The goal was for the defenders to uncover the identity of the attackers – in this case, the attack was launched by a rival fictional country Crimsonia.
The game was a part of a wider initiative of Nato to test and boost its cyber-defence capabilities.
In the last years, the number of cyber-attacks launched by various criminal groups or sponsored by states has risen exponentially. Private companies and their intellectual property are a frequent target as well as critical infrastructure, political opponents or defence capabilities of rival states.
Major cyber powers such as the United States and Britain conduct their own exercises, including use of their own highly classified offensive cyber weaponry to attack enemy systems.
Defensive simulations such as the NATO drill, however, are particularly useful for smaller states.
In November 2013, the Bank of England coordinated "Exercise Waking Shark 2", a test of the British banking system when attacked by a foreign nation that wiped data from computers.

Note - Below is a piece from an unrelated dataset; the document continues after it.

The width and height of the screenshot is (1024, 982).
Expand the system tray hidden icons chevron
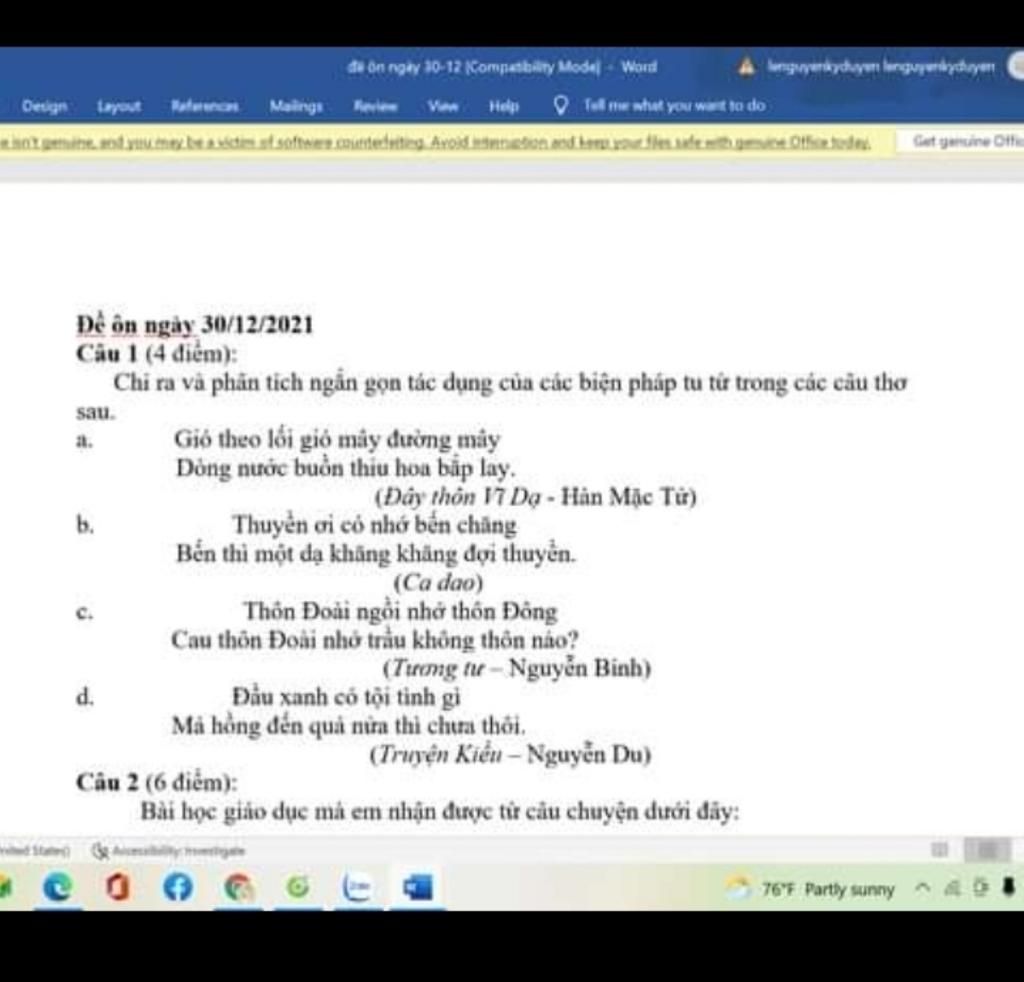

The United States and China, those involved in discussions say, have even experimented with basic tabletop war games and scenario planning to examine how they might work together to contain dangerous malware neither state was responsible for. Such semi-formal discussions - which had engaged current and former officials from both nations - may now be on hold due to the intensifying dispute over cyber espionage between the two countries.
"Cyber exercises have really come into their own," said Jim Lewis, a former US foreign service officer and now senior fellow at the Centre for Strategic and International Studies in Washington.
"A few years ago, they were purely technical. Now they involve policy specialists too and are on a whole different level."